The present invention relates to methods of and apparatuses for epitaxially growing a chemical-compound crystal, in which a plurality of raw-material gasses are alternately introduced into a closed chamber of a crystal growing device to grow the crystal and, more particularly, to a method of and an apparatus for epitaxially growing a chemical-compound crystal, in which a growing rate of a growing film of the chemical-compound crystal is controlled at growing of the crystal.
In an epitaxial growing method for a chemical-compound crystal, it is very important to control a growing rate of a growing film of the crystal at growing of the crystal. Conventionally, in a molecular-beam epitaxial growing method and a migration enhanced epitaxial growing method, vibration of a reflection high-energy electron diffraction (hereinafter referred to as "RHEED") is utilized to control the growing rate of the growing film of the order of a monomolecular layer. This is reported in the paper, Jpn. J. Appl. Phys. Vol 23, No. 9 PPL 657-L659 (1984); T. Sakamoto, et al., for example.

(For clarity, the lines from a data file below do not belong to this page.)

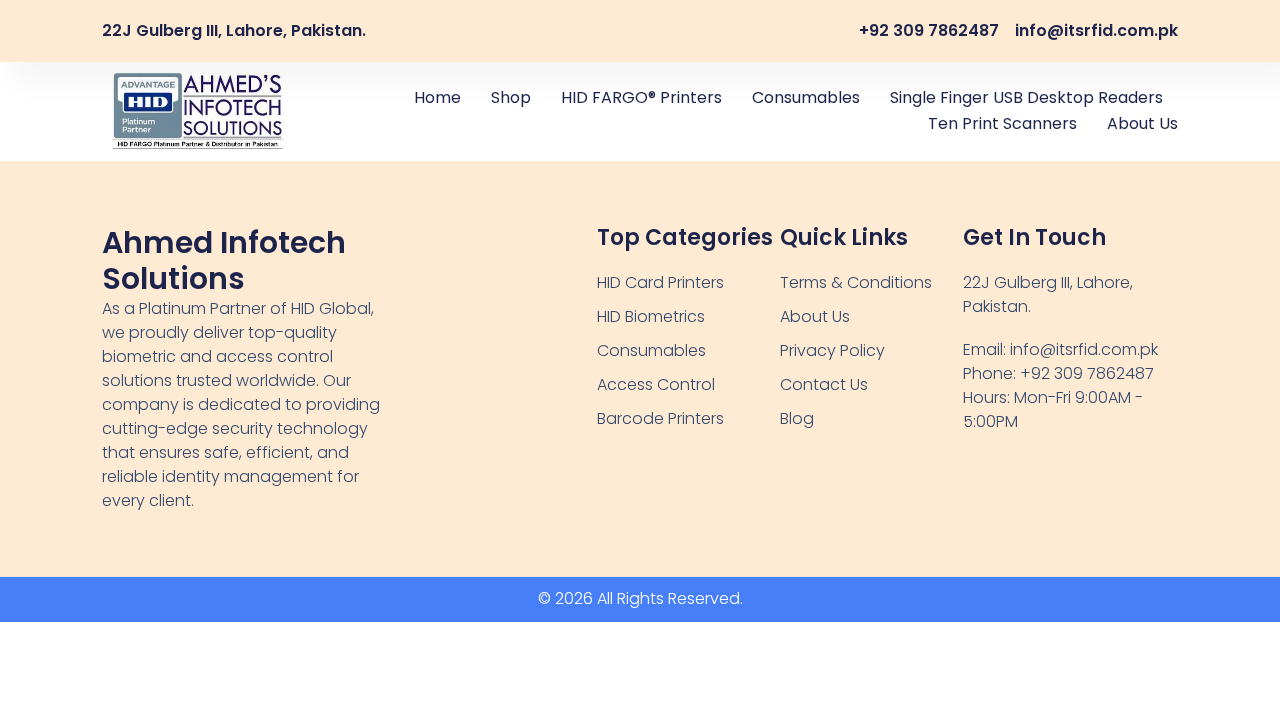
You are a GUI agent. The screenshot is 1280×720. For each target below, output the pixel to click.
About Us (1142, 123)
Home (437, 97)
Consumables (806, 97)
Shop (511, 97)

In practice, the crystal is grown while rotating a crystal substrate, in order to secure uniformity in a plane of the crystal film.
In the case where the crystal is grown while rotating the crystal substrate as described above, a direction of a crystal axis and a direction of the high-energy electron beam change due to the rotation of the crystal substrate. Thus, it is practically impossible to control the thickness of the growing film of the crystal by the RHEED.
In the existing circumstances, accordingly, the thickness of the growing film of the crystal is controlled by the same conditions as growing conditions which are obtained when the crystal substrate is fixed against rotation. For this reason, it is required to regulate or control charge amounts of the respective raw-material gasses into the crystal growing device by crucibles or the like which are controlled in temperature extremely precisely.
Further, there is the following problems. That is, influence of emission of the high-energy electron beam to the surface of the growing film gives rise to defects in the crystal. Because of the use of the electron beam, the interior of the crystal growing device must be maintained at super high vacuum.